Au printemps dernier, le gouvernement a publié les décrets décuplant les frais d’inscription des étudiants étrangers non-européens. Ils passent de 170 à 2 770 euros en licence, et de 243 à 3 770 euros en master.

Sont en particulier visés les étudiants modestes des anciennes colonies françaises d’Afrique et d’Asie. La France y a imposé pendant des décennies l’usage du français par la politique de la canonnière et l’école des missionnaires. Mais, si les politiciens se glorifient de la grandeur de la francophonie, vestige de cet empire colonial, ils dénient aux enfants des peuples des ex-colonies de poursuivre leurs études dans l’ancienne métropole.

À ces frais prohibitifs s’ajoute le fait que les étudiants étrangers ont rarement accès aux logements universitaires, réservés prioritairement aux boursiers. Or pour être boursier du Crous, il faut être titulaire de la nationalité française. Enfin s’ajoutent les obstacles administratifs liés à l’obtention et au renouvellement des visas, à l’accès aux soins ou à l’ouverture d’un compte en banque.
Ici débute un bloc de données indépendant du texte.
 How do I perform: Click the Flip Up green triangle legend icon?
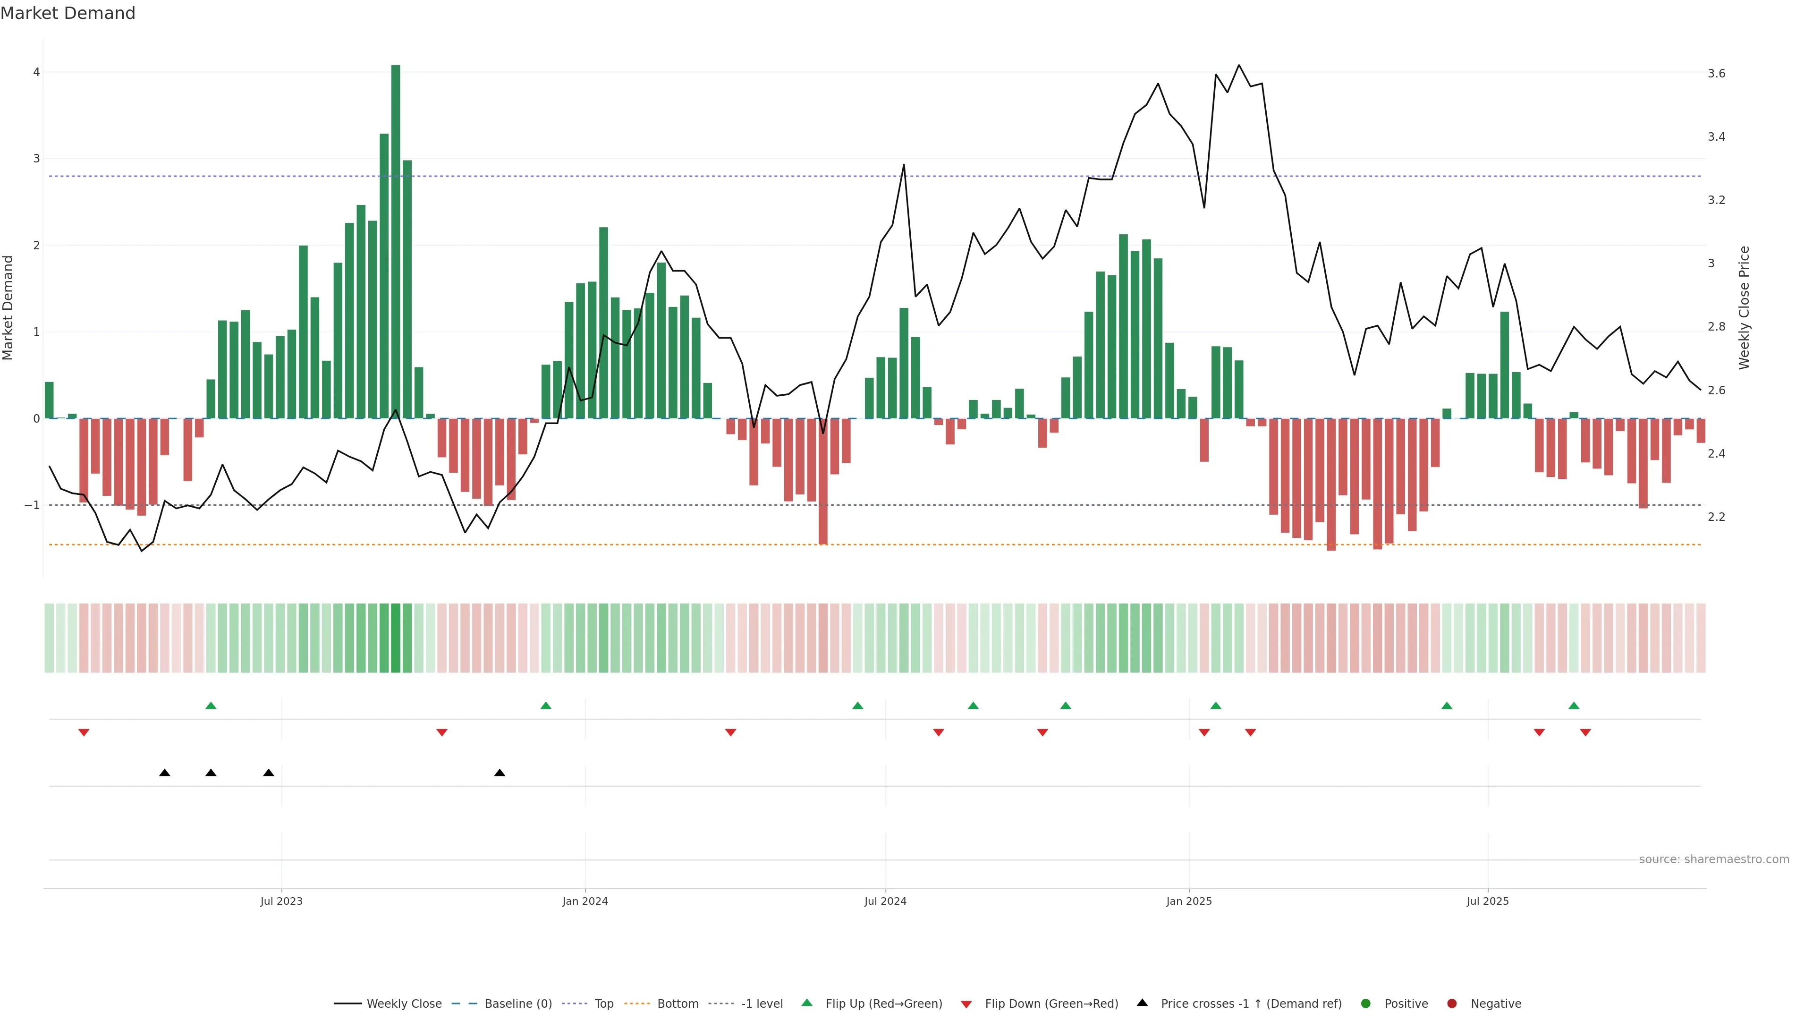807,1003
Ainsi, un étudiant étranger sur trois n’a pas de couverture complémentaire santé.

Macron a eu le culot de rendre hommage aux troupes coloniales françaises lors de l’anniversaire du débarquement en Provence de 1944. Il a demandé aux maires « d’entretenir la mémoire de ces hommes ». Lui se charge de barrer l’entrée du pays et des universités à leurs arrière-petits-enfants.